To do:
Please output the entries below from the line that contains "At what coordinates should I click to accomplish: Click" through the final line, reproduced exactly and alone.

*** Opening Given data ***

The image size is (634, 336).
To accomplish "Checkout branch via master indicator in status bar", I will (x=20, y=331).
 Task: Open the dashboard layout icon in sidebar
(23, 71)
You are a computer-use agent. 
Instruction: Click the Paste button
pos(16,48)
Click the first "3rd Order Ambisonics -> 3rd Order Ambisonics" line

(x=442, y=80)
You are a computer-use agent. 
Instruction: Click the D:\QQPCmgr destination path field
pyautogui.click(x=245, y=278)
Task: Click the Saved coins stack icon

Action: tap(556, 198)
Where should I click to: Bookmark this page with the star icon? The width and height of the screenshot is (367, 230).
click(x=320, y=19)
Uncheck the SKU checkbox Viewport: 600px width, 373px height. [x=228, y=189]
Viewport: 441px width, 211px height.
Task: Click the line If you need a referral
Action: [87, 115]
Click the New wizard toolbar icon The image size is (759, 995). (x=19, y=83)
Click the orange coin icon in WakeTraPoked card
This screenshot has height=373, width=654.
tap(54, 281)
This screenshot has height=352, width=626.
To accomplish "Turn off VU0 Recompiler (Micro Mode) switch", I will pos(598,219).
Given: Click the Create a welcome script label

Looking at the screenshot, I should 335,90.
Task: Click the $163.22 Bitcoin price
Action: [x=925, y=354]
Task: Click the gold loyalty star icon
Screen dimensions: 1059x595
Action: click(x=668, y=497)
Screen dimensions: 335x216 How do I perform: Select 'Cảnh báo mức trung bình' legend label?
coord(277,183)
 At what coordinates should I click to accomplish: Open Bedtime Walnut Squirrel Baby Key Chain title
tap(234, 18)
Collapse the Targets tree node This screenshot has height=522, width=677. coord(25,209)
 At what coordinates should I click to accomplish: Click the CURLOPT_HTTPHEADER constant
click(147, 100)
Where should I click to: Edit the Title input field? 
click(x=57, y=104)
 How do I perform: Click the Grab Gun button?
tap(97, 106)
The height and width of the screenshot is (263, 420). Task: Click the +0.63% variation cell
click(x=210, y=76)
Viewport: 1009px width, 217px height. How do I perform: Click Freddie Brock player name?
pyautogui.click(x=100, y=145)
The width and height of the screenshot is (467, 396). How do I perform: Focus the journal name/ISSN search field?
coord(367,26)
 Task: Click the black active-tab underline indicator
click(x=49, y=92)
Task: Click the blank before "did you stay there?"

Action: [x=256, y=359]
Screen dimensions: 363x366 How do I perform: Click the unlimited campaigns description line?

*** Closing Given data ***

Your response:
 At what coordinates should I click to accomplish: Click the CURLOPT_HTTPHEADER constant
click(147, 100)
Where should I click to: Edit the Title input field? 
click(x=57, y=104)
 How do I perform: Click the Grab Gun button?
tap(97, 106)
The height and width of the screenshot is (263, 420). Task: Click the +0.63% variation cell
click(x=210, y=76)
Viewport: 1009px width, 217px height. How do I perform: Click Freddie Brock player name?
pyautogui.click(x=100, y=145)
The width and height of the screenshot is (467, 396). How do I perform: Focus the journal name/ISSN search field?
coord(367,26)
 Task: Click the black active-tab underline indicator
click(x=49, y=92)
Task: Click the blank before "did you stay there?"

Action: [x=256, y=359]
Screen dimensions: 363x366 How do I perform: Click the unlimited campaigns description line?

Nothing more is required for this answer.